Longing for Sleep is a project that has been coming together for over ten years, and was executed only now, when I was asked to take part in the Kaamos – Estonian Fashion Now exhibition. Rather than visually interpreting kaamos (a word only known in the Estonian and Finnish languages, referring to the time between November and January – K.K.) – something dark or negative – I worked with the feeling that I have at that wintry time – a constant wish to sleep and stay between the sheets all day. I’ve borrowed the name from the Estonian title of Anton Checkhov’s short story, Let Me Sleep, and just like in this story, where a girl called Varka can’t sleep because she has to look after a baby who is constantly crying, I can’t fully rest because of my guilty conscience: that instead of sleeping, I should be working.

So, I’ve created a collection of coats made out of old Soviet blankets, which are often thrown away these days, but which I see as a wonderful material to work with.

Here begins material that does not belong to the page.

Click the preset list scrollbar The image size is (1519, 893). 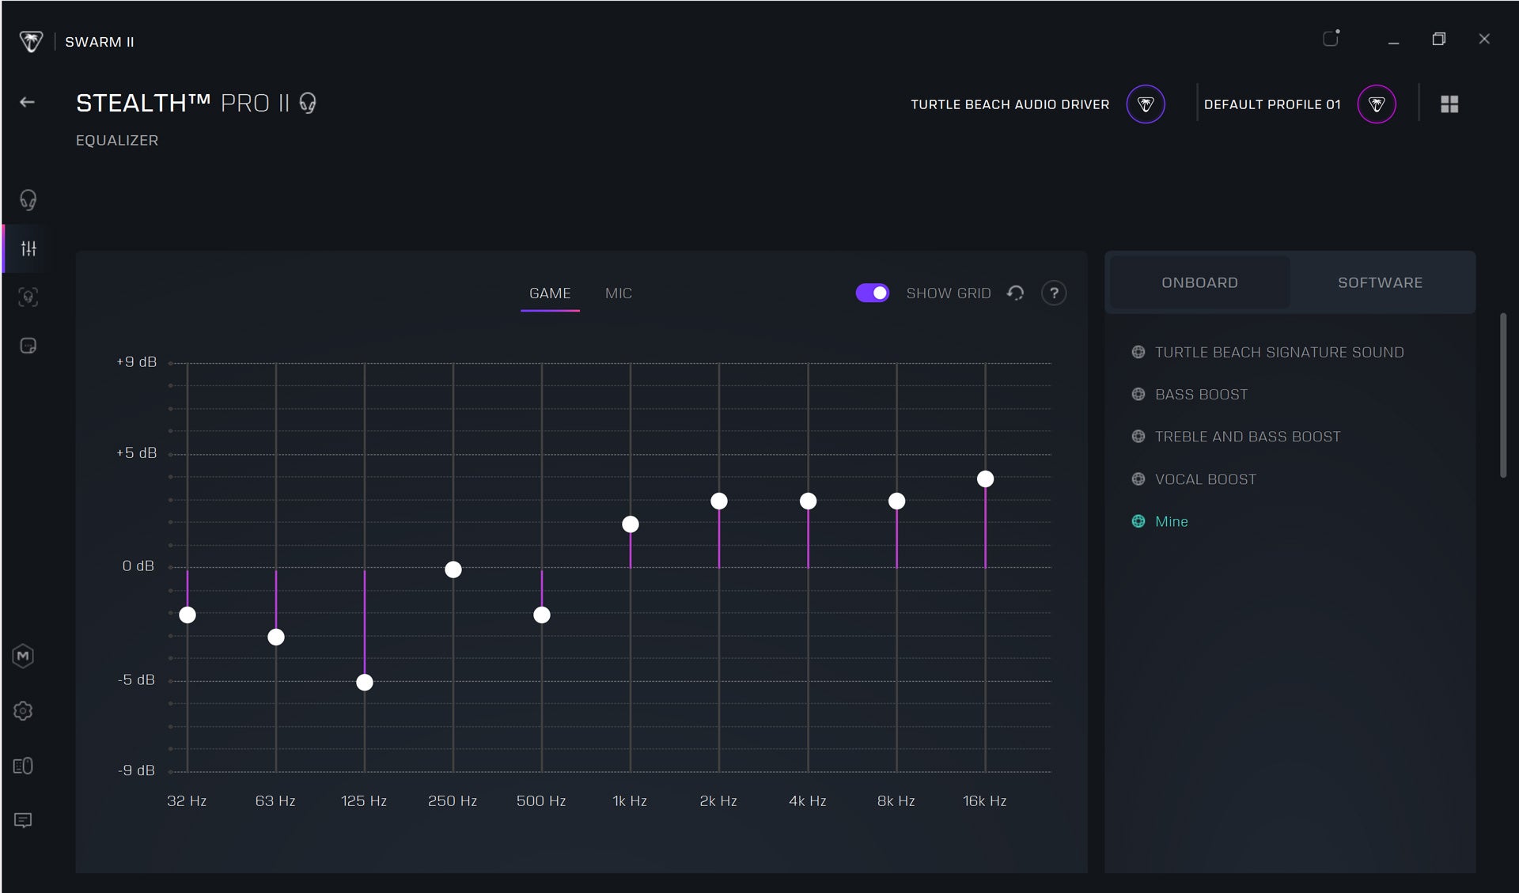1503,395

Longing For Sleep, 2013. Photo by Maiken Staa

And on top of everything already mentioned, you also teach at the Estonian Academy of Arts. Your students have taken part in the ERKI fashion show, with their experimental forms, for years now, and sometimes it seems like it also gives you the opportunity to do something rather different from your everyday work. For example, I'm thinking of the Fashion Empowerment project from 2011, in which you supervised a group of students who designed clothing for people with different disabilities. How does the teaching experience factor into your own practice – has it influenced you as a designer, or as a person?

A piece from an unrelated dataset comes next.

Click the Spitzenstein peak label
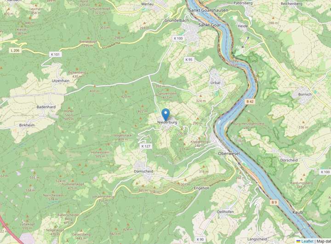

The teaching experience definitely influences me a lot. Every project, every course, every student is a new lesson. I need to be updated and know a little more in any subject before they take any next step. They open up my world with new themes and insights, and it inspires me a lot. I also learn how to communicate myself and my works better. And actually, it is not different from my daily work; it’s all what I do on a daily basis, I just share my practical experience and knowledge. The Fashion Empowerment project was a special one, as it made me think more about “the feeling”. One group of students worked with blind people, and their designs came out amazingly cool and beautiful, but besides that, they also felt good, because a blind person can’t sacrifice her own comfort for the appreciative looks that she might get from others. She has to feel good all the time. I can say that, since then, this has been my principle for my own designs.


Fashion Empowerment, 2011. Photo by Tarvo Hanno Varres

The last question I have is about the context in which you create your designs. In addition to Estonia, you've studied and worked in London, Copenhagen, Antwerp and Berlin, and shown your work in various regions of the world. Do you think Estonia is a good place for a designer to work in? I mean, in terms of industry, it does not have much to offer – is that an issue for you, or do you feel that you can do enough here? Are you not afraid of missing out somehow?

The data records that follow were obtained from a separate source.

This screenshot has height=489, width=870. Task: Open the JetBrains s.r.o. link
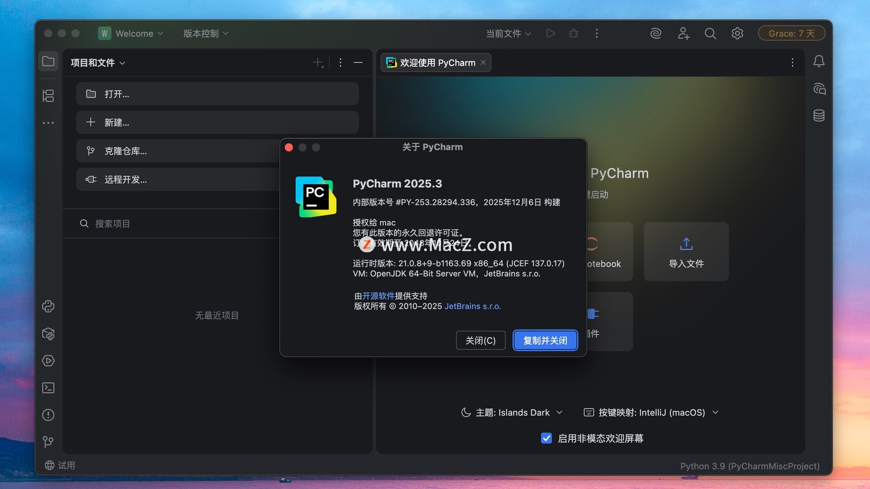(472, 307)
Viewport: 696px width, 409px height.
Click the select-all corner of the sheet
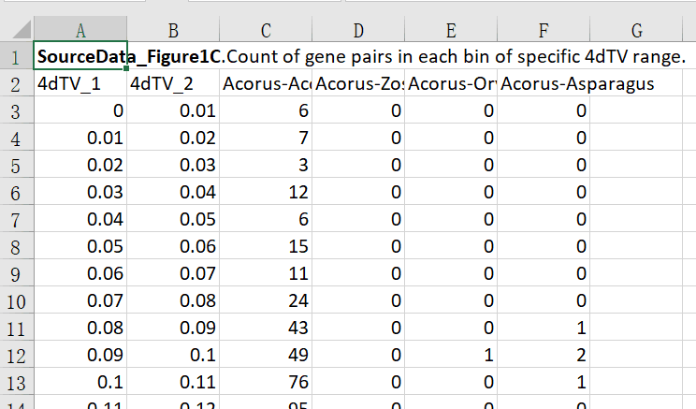pyautogui.click(x=16, y=31)
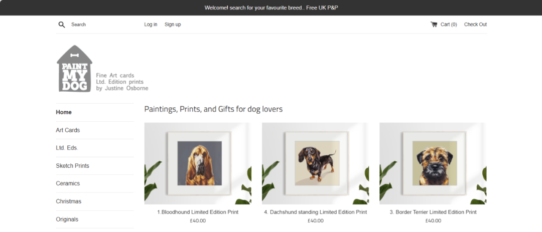Open the Log in link

point(151,25)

I’ve chosen to work here, at the moment, because of personal reasons – my friends are here, I like the quiet pace of living, the good living conditions, and the natural environment. But we have don't have a market, and this can’t be fixed because we just have so few people, and the standard of living and design-awareness are low.

So, Estonia is a good, small place to create your things to send out to the world. Here I can test and try things that I couldn’t do and afford anywhere else, but it’s really difficult to get out from here, just even transport-wise. And when it comes down to making anything new and different, it’s hard to find materials, even some very basic ones, because we have no specialty shops and it’s expensive to import anything. To really succeed, you need contacts and a supportive network, both here and abroad.